Internship Orientation: Do I really need one? [Employers]

Internships give you a pipeline of tomorrow’s best talent while providing you with year-round help. Hosting enthusiastic and motivated young adults entering a field that they’re truly passionate about can be a huge boon for your organization.

How? For starters, you’ll have more hands on deck and maybe even the chance to recast old problems in a new light. You’ll have the ability to train the next round of professionals at your organization and reduce the time, expense and hassle associated with turnover costs.

Interns can also benefit your current staff by freeing up their time to pursue more interesting and creative projects that they couldn’t do otherwise. This means that your company can enjoy all of the resources that it did prior to hiring interns while also facilitating a kind of in-house R & D with your current professionals.

That’s pretty great by itself but the internship process has the added bonus of allowing you to monitor, train and essentially audition the next round of talent on the side.

Why You Need an Internship Orientation Program!

Both private- and public-sector employers are sometimes apprehensive about hosting an internship program.

This apprehension usually has its roots in hearsay from colleagues or horror stories on the internet: Internship orientations will help you start off on the right foot. You may think an orientation is going to be too much work but they are totally manageable and once you’ve pulled one off they’re very easy to replicate and repeat in the future.


Be Honest About Your Needs First

You should always run an internship program with an eye towards your needs as an organization – take both today’s and tomorrow’s needs into account when you do this.

Ask yourself whether you really need more young professionals, more capable managers or simply need to scout the available candidates for someone who can handle more niche skills that your organization needs to further grow.

Since your orientation will cover things like your interns’ goals, major projects and roles during the internship, it’s important that you figure out your own organization’s needs early on in the process.

Create a Welcoming, Warm Intern Orientation

This is where a lot of managers and company heads become a little more unsure of themselves, but internship orientations are really nothing to spend time worrying about.

Think of internship orientations as analogous to welcoming a new employee to your organization: You want to put your best foot forward and gradually get that new employee acquainted with their roles, your work culture and what they should expect in the near- and long-term.

For interns in particular, though, you want to focus on the basics initially: Give them a rundown on the dress code, expectations, hours and any safety protocols that they absolutely need to follow while on the job. When expectations are clearly defined, everyone is on the same page.

It’s really true that the quicker you can bring your interns up to speed the sooner they can start making a felt contribution to your organization.
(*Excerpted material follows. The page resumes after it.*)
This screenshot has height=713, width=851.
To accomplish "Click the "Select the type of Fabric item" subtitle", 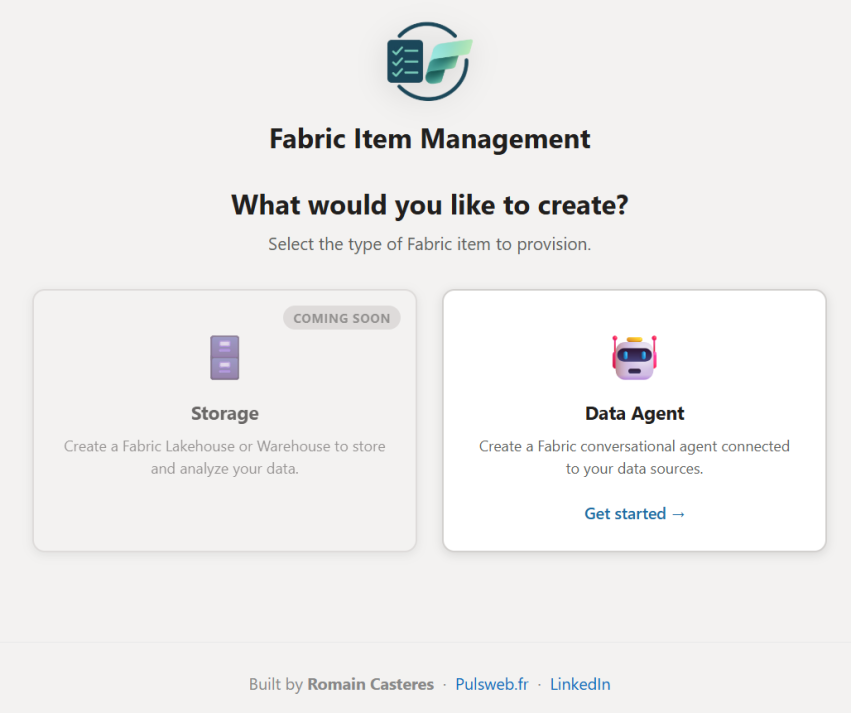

Don’t be shy here: If your workplace policy is no social media browsing or Smartphone use on the job, be upfront about that during the internship orientation.

Provide Handouts and an Online Followup

Distributing handouts that interns can use to follow along with during the hour or two that you run your internship orientation program can give you greater confidence and, in turn, help interns feel supported.

A lot of companies have also found success bringing former interns into the fold. How would that work? Well, if you’re like most companies then there’s a good chance that some of your interns went on to become full-time employees.

If that’s the case then having those former interns attend your internship orientation can help so they can field questions, allay concerns and give your current interns a target to strive towards: The chance at landing their dream (full-time) job!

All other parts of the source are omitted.